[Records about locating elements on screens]
★ ★ ★ ★ ★ ★ ★
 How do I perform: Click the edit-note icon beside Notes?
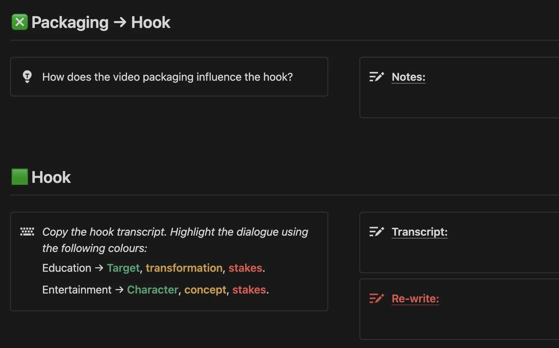(377, 77)
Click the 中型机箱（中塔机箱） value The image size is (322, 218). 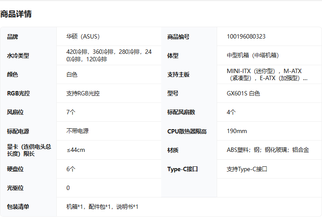pyautogui.click(x=253, y=56)
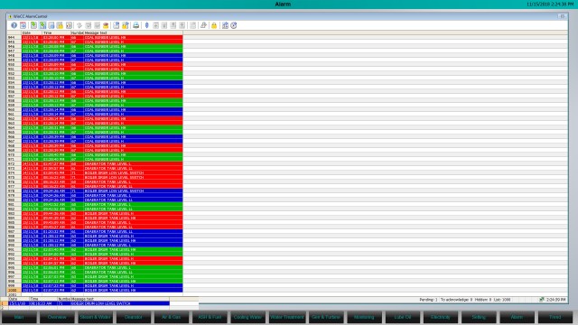Open the selection dialog icon
This screenshot has width=578, height=325.
(117, 25)
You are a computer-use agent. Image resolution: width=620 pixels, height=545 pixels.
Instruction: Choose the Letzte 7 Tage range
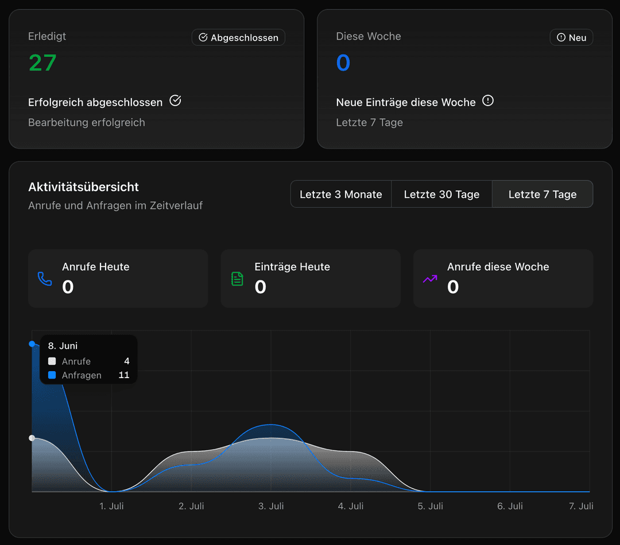coord(543,194)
★ ★ ★ ★ ★ ★ ★
Lay out only the lines from the one containing "You are a computer-use" through the final line as a numbered list, skipping any blank lines and omitting the pictures.

Right answer:
1. You are a computer-use agent. Image resolution: width=620 pixels, height=545 pixels.
2. Instruction: Choose the Letzte 7 Tage range
3. coord(543,194)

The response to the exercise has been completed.